Try it: The records that follow must be repeated exactly, line by line.

Data extract:

· · · ·

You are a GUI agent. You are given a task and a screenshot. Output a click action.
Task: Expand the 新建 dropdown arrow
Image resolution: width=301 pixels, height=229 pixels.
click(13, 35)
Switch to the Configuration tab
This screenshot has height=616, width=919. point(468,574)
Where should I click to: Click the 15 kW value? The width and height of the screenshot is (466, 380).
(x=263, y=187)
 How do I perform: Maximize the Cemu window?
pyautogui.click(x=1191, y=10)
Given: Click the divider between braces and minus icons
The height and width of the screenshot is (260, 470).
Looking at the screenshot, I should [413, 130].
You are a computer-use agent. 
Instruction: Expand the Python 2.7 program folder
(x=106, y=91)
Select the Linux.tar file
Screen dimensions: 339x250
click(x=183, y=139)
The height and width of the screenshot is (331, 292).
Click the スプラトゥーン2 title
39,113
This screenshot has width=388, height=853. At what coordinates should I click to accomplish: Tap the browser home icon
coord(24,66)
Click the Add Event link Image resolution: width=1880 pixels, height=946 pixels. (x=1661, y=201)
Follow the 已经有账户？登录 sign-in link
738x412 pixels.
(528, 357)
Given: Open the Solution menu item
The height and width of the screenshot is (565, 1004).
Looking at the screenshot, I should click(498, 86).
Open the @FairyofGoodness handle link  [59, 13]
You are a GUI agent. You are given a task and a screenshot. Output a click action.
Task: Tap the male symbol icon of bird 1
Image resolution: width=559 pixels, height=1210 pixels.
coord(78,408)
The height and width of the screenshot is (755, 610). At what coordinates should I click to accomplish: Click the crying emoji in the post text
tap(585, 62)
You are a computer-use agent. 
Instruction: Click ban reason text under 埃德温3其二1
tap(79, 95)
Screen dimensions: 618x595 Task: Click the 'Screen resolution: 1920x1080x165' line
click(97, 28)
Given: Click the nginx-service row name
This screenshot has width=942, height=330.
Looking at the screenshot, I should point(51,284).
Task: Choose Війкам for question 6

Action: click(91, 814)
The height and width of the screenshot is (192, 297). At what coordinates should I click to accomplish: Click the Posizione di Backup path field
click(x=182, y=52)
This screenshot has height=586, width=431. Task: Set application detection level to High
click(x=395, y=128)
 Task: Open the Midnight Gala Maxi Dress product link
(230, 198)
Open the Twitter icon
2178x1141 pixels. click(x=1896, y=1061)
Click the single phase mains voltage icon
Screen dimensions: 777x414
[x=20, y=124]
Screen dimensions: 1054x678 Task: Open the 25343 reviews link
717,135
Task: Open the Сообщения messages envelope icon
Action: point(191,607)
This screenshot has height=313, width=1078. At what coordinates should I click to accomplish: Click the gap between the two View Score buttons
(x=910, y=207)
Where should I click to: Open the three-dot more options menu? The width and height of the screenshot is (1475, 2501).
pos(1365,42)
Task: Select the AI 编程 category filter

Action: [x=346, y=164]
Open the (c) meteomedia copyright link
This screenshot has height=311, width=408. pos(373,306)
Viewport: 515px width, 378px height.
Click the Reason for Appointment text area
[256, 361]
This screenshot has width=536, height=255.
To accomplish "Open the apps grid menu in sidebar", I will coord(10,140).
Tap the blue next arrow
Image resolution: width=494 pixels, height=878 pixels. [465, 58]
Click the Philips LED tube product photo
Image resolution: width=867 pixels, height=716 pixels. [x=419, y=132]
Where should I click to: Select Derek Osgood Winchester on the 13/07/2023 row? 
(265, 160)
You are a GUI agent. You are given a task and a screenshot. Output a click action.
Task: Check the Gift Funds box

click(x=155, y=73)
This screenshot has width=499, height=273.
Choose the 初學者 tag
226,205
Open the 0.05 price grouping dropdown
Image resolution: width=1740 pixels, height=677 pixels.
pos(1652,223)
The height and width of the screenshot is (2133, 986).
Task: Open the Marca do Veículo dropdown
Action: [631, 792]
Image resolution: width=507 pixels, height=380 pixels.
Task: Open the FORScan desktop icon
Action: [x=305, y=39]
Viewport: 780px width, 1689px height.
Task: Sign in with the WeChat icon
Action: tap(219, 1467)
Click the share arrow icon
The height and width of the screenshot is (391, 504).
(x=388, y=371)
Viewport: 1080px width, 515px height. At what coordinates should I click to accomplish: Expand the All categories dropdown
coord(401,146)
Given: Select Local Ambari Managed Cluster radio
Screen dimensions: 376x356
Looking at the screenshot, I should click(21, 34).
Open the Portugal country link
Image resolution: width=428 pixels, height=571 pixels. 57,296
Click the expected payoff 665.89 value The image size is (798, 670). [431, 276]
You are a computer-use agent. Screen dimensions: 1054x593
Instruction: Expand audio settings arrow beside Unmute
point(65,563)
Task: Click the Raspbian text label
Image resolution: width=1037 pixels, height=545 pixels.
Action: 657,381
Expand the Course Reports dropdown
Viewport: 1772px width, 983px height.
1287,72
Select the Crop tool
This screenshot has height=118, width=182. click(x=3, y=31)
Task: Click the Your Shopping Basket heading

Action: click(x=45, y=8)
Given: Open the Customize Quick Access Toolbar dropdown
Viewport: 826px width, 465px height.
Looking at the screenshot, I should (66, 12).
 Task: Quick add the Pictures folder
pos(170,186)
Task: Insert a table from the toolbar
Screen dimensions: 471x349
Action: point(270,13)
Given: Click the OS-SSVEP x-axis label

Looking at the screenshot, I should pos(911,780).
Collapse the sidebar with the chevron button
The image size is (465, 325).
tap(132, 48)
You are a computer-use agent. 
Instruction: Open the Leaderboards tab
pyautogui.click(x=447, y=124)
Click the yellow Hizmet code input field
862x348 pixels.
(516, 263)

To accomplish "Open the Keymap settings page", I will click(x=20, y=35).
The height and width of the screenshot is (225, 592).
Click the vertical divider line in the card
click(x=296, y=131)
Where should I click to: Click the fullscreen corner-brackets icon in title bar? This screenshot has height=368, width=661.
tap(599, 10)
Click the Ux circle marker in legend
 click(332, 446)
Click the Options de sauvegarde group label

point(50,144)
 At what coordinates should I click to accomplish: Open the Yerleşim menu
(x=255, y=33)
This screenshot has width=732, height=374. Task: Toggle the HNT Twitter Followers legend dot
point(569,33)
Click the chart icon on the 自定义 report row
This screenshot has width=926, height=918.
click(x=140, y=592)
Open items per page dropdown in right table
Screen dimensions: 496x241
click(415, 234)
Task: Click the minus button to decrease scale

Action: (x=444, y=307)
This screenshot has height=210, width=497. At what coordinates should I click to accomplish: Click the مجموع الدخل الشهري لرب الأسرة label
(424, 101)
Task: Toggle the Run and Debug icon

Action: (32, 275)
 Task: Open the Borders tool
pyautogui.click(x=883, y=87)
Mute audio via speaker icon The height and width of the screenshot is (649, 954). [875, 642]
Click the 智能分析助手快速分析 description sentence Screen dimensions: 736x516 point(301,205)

· · · ·

Solution to the exercise:
You are a GUI agent. You are given a task and a screenshot. Output a click action.
Task: Expand the 新建 dropdown arrow
Image resolution: width=301 pixels, height=229 pixels.
click(13, 35)
Switch to the Configuration tab
This screenshot has height=616, width=919. point(468,574)
Where should I click to: Click the 15 kW value? The width and height of the screenshot is (466, 380).
(x=263, y=187)
 How do I perform: Maximize the Cemu window?
pyautogui.click(x=1191, y=10)
Given: Click the divider between braces and minus icons
The height and width of the screenshot is (260, 470).
Looking at the screenshot, I should [413, 130].
You are a computer-use agent. 
Instruction: Expand the Python 2.7 program folder
(x=106, y=91)
Select the Linux.tar file
Screen dimensions: 339x250
click(x=183, y=139)
The height and width of the screenshot is (331, 292).
Click the スプラトゥーン2 title
39,113
This screenshot has width=388, height=853. At what coordinates should I click to accomplish: Tap the browser home icon
coord(24,66)
Click the Add Event link Image resolution: width=1880 pixels, height=946 pixels. (x=1661, y=201)
Follow the 已经有账户？登录 sign-in link
738x412 pixels.
(528, 357)
Given: Open the Solution menu item
The height and width of the screenshot is (565, 1004).
Looking at the screenshot, I should click(498, 86).
Open the @FairyofGoodness handle link  [59, 13]
You are a GUI agent. You are given a task and a screenshot. Output a click action.
Task: Tap the male symbol icon of bird 1
Image resolution: width=559 pixels, height=1210 pixels.
coord(78,408)
The height and width of the screenshot is (755, 610). At what coordinates should I click to accomplish: Click the crying emoji in the post text
tap(585, 62)
You are a computer-use agent. 
Instruction: Click ban reason text under 埃德温3其二1
tap(79, 95)
Screen dimensions: 618x595 Task: Click the 'Screen resolution: 1920x1080x165' line
click(97, 28)
Given: Click the nginx-service row name
This screenshot has width=942, height=330.
Looking at the screenshot, I should point(51,284).
Task: Choose Війкам for question 6

Action: click(91, 814)
The height and width of the screenshot is (192, 297). At what coordinates should I click to accomplish: Click the Posizione di Backup path field
click(x=182, y=52)
This screenshot has height=586, width=431. Task: Set application detection level to High
click(x=395, y=128)
 Task: Open the Midnight Gala Maxi Dress product link
(230, 198)
Open the Twitter icon
2178x1141 pixels. click(x=1896, y=1061)
Click the single phase mains voltage icon
Screen dimensions: 777x414
[x=20, y=124]
Screen dimensions: 1054x678 Task: Open the 25343 reviews link
717,135
Task: Open the Сообщения messages envelope icon
Action: point(191,607)
This screenshot has height=313, width=1078. At what coordinates should I click to accomplish: Click the gap between the two View Score buttons
(x=910, y=207)
Where should I click to: Open the three-dot more options menu? The width and height of the screenshot is (1475, 2501).
pos(1365,42)
Task: Select the AI 编程 category filter

Action: [x=346, y=164]
Open the (c) meteomedia copyright link
This screenshot has height=311, width=408. pos(373,306)
Viewport: 515px width, 378px height.
Click the Reason for Appointment text area
[256, 361]
This screenshot has width=536, height=255.
To accomplish "Open the apps grid menu in sidebar", I will coord(10,140).
Tap the blue next arrow
Image resolution: width=494 pixels, height=878 pixels. [465, 58]
Click the Philips LED tube product photo
Image resolution: width=867 pixels, height=716 pixels. [x=419, y=132]
Where should I click to: Select Derek Osgood Winchester on the 13/07/2023 row? 
(265, 160)
You are a GUI agent. You are given a task and a screenshot. Output a click action.
Task: Check the Gift Funds box

click(x=155, y=73)
This screenshot has width=499, height=273.
Choose the 初學者 tag
226,205
Open the 0.05 price grouping dropdown
Image resolution: width=1740 pixels, height=677 pixels.
pos(1652,223)
The height and width of the screenshot is (2133, 986).
Task: Open the Marca do Veículo dropdown
Action: [631, 792]
Image resolution: width=507 pixels, height=380 pixels.
Task: Open the FORScan desktop icon
Action: [x=305, y=39]
Viewport: 780px width, 1689px height.
Task: Sign in with the WeChat icon
Action: tap(219, 1467)
Click the share arrow icon
The height and width of the screenshot is (391, 504).
(x=388, y=371)
Viewport: 1080px width, 515px height. At what coordinates should I click to accomplish: Expand the All categories dropdown
coord(401,146)
Given: Select Local Ambari Managed Cluster radio
Screen dimensions: 376x356
Looking at the screenshot, I should click(21, 34).
Open the Portugal country link
Image resolution: width=428 pixels, height=571 pixels. 57,296
Click the expected payoff 665.89 value The image size is (798, 670). [431, 276]
You are a computer-use agent. Screen dimensions: 1054x593
Instruction: Expand audio settings arrow beside Unmute
point(65,563)
Task: Click the Raspbian text label
Image resolution: width=1037 pixels, height=545 pixels.
Action: 657,381
Expand the Course Reports dropdown
Viewport: 1772px width, 983px height.
1287,72
Select the Crop tool
This screenshot has height=118, width=182. click(x=3, y=31)
Task: Click the Your Shopping Basket heading

Action: click(x=45, y=8)
Given: Open the Customize Quick Access Toolbar dropdown
Viewport: 826px width, 465px height.
Looking at the screenshot, I should (66, 12).
 Task: Quick add the Pictures folder
pos(170,186)
Task: Insert a table from the toolbar
Screen dimensions: 471x349
Action: point(270,13)
Given: Click the OS-SSVEP x-axis label

Looking at the screenshot, I should pos(911,780).
Collapse the sidebar with the chevron button
The image size is (465, 325).
tap(132, 48)
You are a computer-use agent. 
Instruction: Open the Leaderboards tab
pyautogui.click(x=447, y=124)
Click the yellow Hizmet code input field
862x348 pixels.
(516, 263)

To accomplish "Open the Keymap settings page", I will click(x=20, y=35).
The height and width of the screenshot is (225, 592).
Click the vertical divider line in the card
click(x=296, y=131)
Where should I click to: Click the fullscreen corner-brackets icon in title bar? This screenshot has height=368, width=661.
tap(599, 10)
Click the Ux circle marker in legend
 click(332, 446)
Click the Options de sauvegarde group label

point(50,144)
 At what coordinates should I click to accomplish: Open the Yerleşim menu
(x=255, y=33)
This screenshot has width=732, height=374. Task: Toggle the HNT Twitter Followers legend dot
point(569,33)
Click the chart icon on the 自定义 report row
This screenshot has width=926, height=918.
click(x=140, y=592)
Open items per page dropdown in right table
Screen dimensions: 496x241
click(415, 234)
Task: Click the minus button to decrease scale

Action: (x=444, y=307)
This screenshot has height=210, width=497. At what coordinates should I click to accomplish: Click the مجموع الدخل الشهري لرب الأسرة label
(424, 101)
Task: Toggle the Run and Debug icon

Action: (32, 275)
 Task: Open the Borders tool
pyautogui.click(x=883, y=87)
Mute audio via speaker icon The height and width of the screenshot is (649, 954). [875, 642]
Click the 智能分析助手快速分析 description sentence Screen dimensions: 736x516 point(301,205)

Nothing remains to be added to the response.